*WHAT THE EXERCISE ASKS*.
Format the data below as a Markdown table with two columns, Row and Line. Put each non-blank line in its own row, number the rows in order, and leave out blank lines.

*GIVEN INFORMATION*.

┌──

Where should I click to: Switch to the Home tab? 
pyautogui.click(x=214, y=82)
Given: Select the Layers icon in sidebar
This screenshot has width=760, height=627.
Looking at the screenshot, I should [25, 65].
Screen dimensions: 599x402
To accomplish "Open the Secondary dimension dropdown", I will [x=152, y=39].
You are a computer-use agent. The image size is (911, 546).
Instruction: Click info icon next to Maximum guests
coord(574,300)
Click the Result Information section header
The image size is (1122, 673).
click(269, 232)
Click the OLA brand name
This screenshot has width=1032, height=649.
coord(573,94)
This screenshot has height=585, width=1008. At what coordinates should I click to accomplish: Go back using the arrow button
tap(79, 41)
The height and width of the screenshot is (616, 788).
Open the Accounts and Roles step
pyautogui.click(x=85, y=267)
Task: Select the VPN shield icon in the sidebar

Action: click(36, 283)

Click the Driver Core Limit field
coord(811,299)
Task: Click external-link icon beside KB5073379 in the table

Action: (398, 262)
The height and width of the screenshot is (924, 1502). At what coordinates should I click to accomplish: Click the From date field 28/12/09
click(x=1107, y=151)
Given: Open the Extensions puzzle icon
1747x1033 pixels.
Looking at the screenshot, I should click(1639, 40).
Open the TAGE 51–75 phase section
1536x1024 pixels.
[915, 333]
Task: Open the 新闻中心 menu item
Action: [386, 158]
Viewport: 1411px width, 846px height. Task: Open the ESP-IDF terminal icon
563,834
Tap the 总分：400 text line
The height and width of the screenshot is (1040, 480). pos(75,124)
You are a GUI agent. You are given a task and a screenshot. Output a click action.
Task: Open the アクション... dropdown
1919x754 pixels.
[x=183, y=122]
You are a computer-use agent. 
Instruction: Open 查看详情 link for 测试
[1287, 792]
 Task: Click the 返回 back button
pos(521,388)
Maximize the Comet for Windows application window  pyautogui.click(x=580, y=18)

└──

*OUTPUT OF THE TASK*.
| Row | Line |
|---|---|
| 1 | Where should I click to: Switch to the Home tab?  |
| 2 | pyautogui.click(x=214, y=82) |
| 3 | Given: Select the Layers icon in sidebar |
| 4 | This screenshot has width=760, height=627. |
| 5 | Looking at the screenshot, I should [25, 65]. |
| 6 | Screen dimensions: 599x402 |
| 7 | To accomplish "Open the Secondary dimension dropdown", I will [x=152, y=39]. |
| 8 | You are a computer-use agent. The image size is (911, 546). |
| 9 | Instruction: Click info icon next to Maximum guests |
| 10 | coord(574,300) |
| 11 | Click the Result Information section header |
| 12 | The image size is (1122, 673). |
| 13 | click(269, 232) |
| 14 | Click the OLA brand name |
| 15 | This screenshot has width=1032, height=649. |
| 16 | coord(573,94) |
| 17 | This screenshot has height=585, width=1008. At what coordinates should I click to accomplish: Go back using the arrow button |
| 18 | tap(79, 41) |
| 19 | The height and width of the screenshot is (616, 788). |
| 20 | Open the Accounts and Roles step |
| 21 | pyautogui.click(x=85, y=267) |
| 22 | Task: Select the VPN shield icon in the sidebar |
| 23 | Action: click(36, 283) |
| 24 | Click the Driver Core Limit field |
| 25 | coord(811,299) |
| 26 | Task: Click external-link icon beside KB5073379 in the table |
| 27 | Action: (398, 262) |
| 28 | The height and width of the screenshot is (924, 1502). At what coordinates should I click to accomplish: Click the From date field 28/12/09 |
| 29 | click(x=1107, y=151) |
| 30 | Given: Open the Extensions puzzle icon |
| 31 | 1747x1033 pixels. |
| 32 | Looking at the screenshot, I should click(1639, 40). |
| 33 | Open the TAGE 51–75 phase section |
| 34 | 1536x1024 pixels. |
| 35 | [915, 333] |
| 36 | Task: Open the 新闻中心 menu item |
| 37 | Action: [386, 158] |
| 38 | Viewport: 1411px width, 846px height. Task: Open the ESP-IDF terminal icon |
| 39 | 563,834 |
| 40 | Tap the 总分：400 text line |
| 41 | The height and width of the screenshot is (1040, 480). pos(75,124) |
| 42 | You are a GUI agent. You are given a task and a screenshot. Output a click action. |
| 43 | Task: Open the アクション... dropdown |
| 44 | 1919x754 pixels. |
| 45 | [x=183, y=122] |
| 46 | You are a computer-use agent.  |
| 47 | Instruction: Open 查看详情 link for 测试 |
| 48 | [1287, 792] |
| 49 |  Task: Click the 返回 back button |
| 50 | pos(521,388) |
| 51 | Maximize the Comet for Windows application window  pyautogui.click(x=580, y=18) |